PROVIDED TEXT:
▼▼▼

Basically, we were the quintessential late 80s drama fags, right down to the bad hair experiments. So it was of little surprise when the administration -- perhaps Dr. Geddes himself, though I don't remember -- asked us to do the daily morning announcements. This was a simple, five-minute intercom broadcast aired throughout the school: "The G.O. bake sale takes place this afternoon in the hallway outside the cafeteria at 3 o' clock... Cheerleader try-outs are set for next Monday in the gym..." and so forth.
There wasn't much Rebecca and I could do to spice these ho-hum messages up, but we did add our own spin now and then. Mostly, these took the form of quick, barely audible asides:
Adam: The annual Summit High holiday concert is tomorrow night, so don't forget to get your tickets now!
Rebecca: Yes, they are selling like hotcakes.
Adam: (Hotcakes that nobody wants.)
Rebecca: (Exactly.)

▲▲▲

GIVEN PROBLEM: Continue the account of the school morning announcements from its last line. The data is not relevant to any of this.

STORED DATA:
▼▼▼

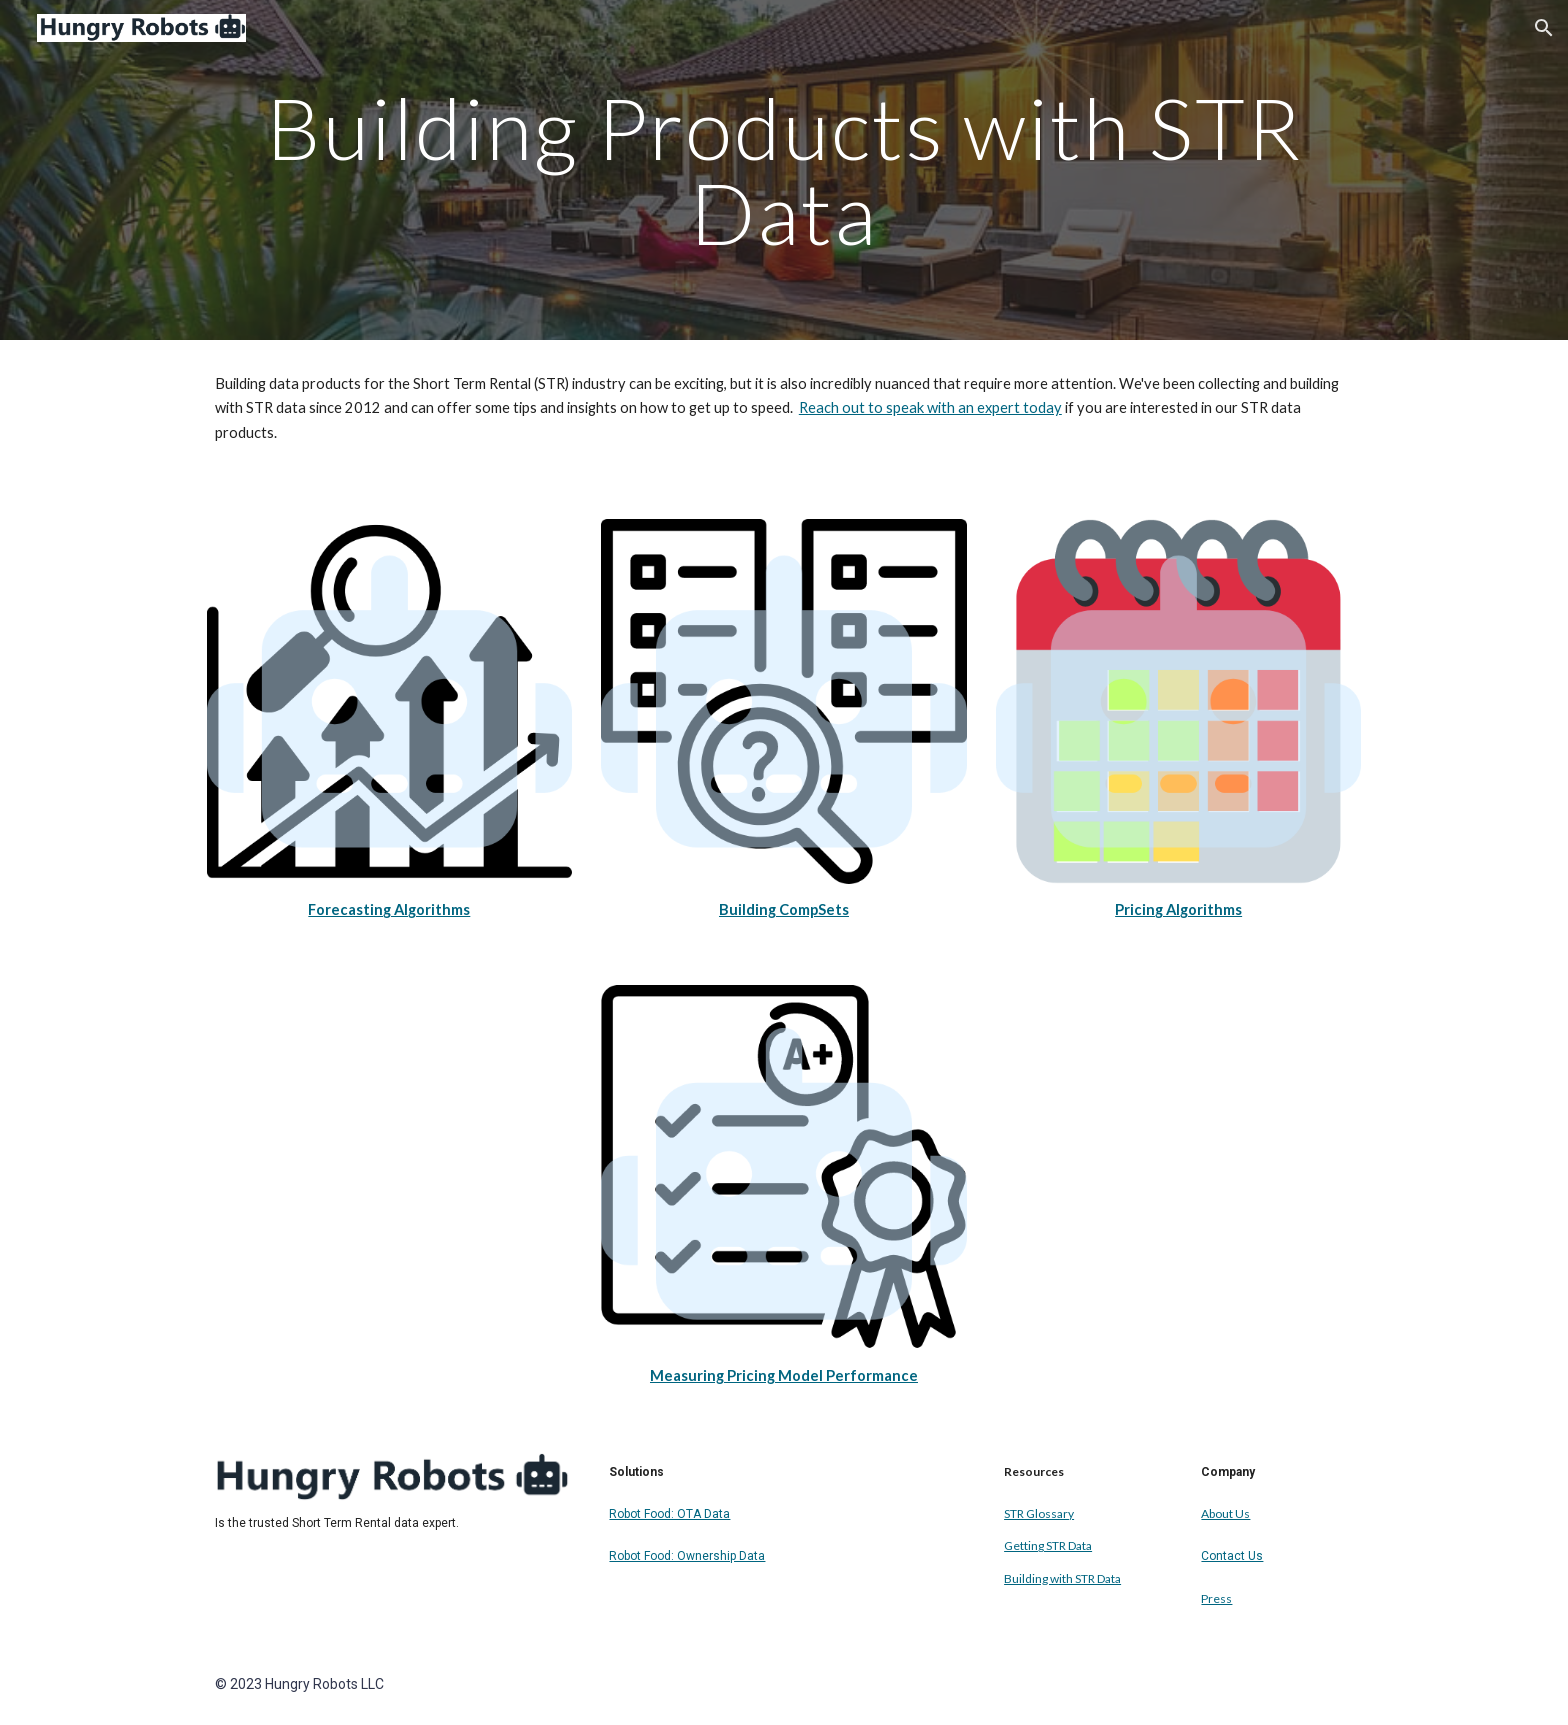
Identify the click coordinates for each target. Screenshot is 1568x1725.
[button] (1544, 28)
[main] (784, 170)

▲▲▲

EXERCISE RESULT:
Adam: (stifling a giggle) And don't forget the deadline for the Service Club's canned food drive for the homeless is this Tuesday...!
It occurs to me now that I still employ this "quick aside tag" style in my stand-up. There's something about the rhythm of it that just appeals to my ear.

Me and Rebecca before the senior prom, spring of 1989.
In order to read the morning announcements, Rebecca and I had to leave our respective homeroom classes at 11:00 a.m. and make our way down the administration's office, where a little sound booth was set up. My homeroom was Ms. Papio's Spanish class, during which I would eat my homemade lunch of ham and cheese on whole wheat with honey mustard. One morning while I was doing the announcements, Josh -- yes, the same Josh from the false crotch-grabbing accusation incident -- inserted a folded up piece of notebook paper into my sandwich, so that when I later bit into it I'd be chewing on paper. I'm telling you, he was a diabolical little shit.
Anyway, the day after my meeting with Dr. Geddes, as I made my way from Spanish class to the cafeteria for lunch hour, a sophomore stopped me in the hallway.
"Hey," she said. "You should know that Mr. Stubick started a petition against you and Rebecca. He wants you to be fired from the morning announcements."
I remember actually laughing out loud. "No way!" I said.
"Yes. He passed it around our English class today."
"On what grounds does he say we should be fired?" I wondered.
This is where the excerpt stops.